Czech Orthodox bishop (1926–2024)

Archbishop Simeon (secular name Radivoj Jakovlevič; 12 February 1926 – 19 March 2024) was an Eastern Orthodox bishop.

==Biography==
Simeon studied theology in Prague, Belgrade, and Leningrad. He taught in theological faculties, especially regarding the Old Testament. In 1958, he was ordained a deacon and a priest. On 21 June 1998, he received his episcopal consecration in Saints Cyril and Methodius Cathedral. On 9 April 2000, he was appointed the bishop of Brno and Olomouc. On 12 February 2006, he was elevated to the rank of Archbishop.

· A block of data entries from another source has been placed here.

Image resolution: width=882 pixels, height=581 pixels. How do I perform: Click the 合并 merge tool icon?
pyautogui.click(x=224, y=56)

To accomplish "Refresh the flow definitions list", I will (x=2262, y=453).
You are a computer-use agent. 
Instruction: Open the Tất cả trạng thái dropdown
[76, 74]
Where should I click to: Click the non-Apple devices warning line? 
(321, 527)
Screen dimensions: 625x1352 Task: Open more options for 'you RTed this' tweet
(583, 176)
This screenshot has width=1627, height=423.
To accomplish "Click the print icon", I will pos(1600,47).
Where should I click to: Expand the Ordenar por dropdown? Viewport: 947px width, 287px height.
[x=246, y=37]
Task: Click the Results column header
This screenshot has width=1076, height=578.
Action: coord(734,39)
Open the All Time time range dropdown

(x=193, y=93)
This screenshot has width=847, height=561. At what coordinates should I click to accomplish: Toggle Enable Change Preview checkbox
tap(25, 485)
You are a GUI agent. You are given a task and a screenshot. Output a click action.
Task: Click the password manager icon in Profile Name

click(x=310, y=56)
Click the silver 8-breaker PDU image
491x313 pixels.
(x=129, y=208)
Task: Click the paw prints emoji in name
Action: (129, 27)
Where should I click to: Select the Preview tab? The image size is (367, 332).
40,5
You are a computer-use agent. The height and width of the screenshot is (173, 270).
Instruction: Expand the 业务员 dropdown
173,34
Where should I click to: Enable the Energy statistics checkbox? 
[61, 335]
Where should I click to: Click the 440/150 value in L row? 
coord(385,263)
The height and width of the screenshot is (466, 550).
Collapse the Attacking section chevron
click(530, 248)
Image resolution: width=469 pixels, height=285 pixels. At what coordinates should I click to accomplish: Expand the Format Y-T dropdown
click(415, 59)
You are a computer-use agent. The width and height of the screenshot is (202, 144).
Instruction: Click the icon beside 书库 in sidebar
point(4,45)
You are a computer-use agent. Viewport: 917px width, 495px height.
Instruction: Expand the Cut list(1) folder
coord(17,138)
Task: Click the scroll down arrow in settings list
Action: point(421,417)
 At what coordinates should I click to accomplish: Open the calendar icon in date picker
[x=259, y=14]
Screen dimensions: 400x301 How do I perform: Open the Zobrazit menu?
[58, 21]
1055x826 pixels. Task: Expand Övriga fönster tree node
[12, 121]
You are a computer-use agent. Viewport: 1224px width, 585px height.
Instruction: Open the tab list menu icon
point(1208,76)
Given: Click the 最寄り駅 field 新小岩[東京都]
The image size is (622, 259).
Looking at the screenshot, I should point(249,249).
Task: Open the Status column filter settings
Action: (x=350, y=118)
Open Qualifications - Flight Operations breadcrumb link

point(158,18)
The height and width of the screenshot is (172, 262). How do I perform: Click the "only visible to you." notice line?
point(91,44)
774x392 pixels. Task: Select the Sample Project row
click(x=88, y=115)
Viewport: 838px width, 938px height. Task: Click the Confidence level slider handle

On 12 April 2013, after the resignation of Metropolitan Christopher, Simeon temporarily became the Locum Tenens (ad interim administrator) of the Czech and Slovak Orthodox Church, as the eldest bishop of the Church, until a new metropolitan could be elected. As a result of the intra-church conflict, his position became controversial.

On 9 December 2013, he was relieved of his position as Locum Tenens, and replaced by Metropolitan Rastislav. On 11 January 2014, Rastislav was elected as the new primate of the Czech and Slovak Orthodox Church, which was recognized by some Eastern Orthodox churches including the Russian Orthodox Church. However, the Ecumenical Patriarchate of Constantinople still considers the position as vacant, and – until his death – still considered Simeon as the current Locum Tenens.

In early March 2014, negotiations were held in the patriarchal residence of Constantinople in Phanar between Archbishop Simeon, Archbishop Rastislav, Bishops George and Joachim, but the dialogue was unsuccessful.

Archbishop Simeon died on 19 March 2024, at the age of 98.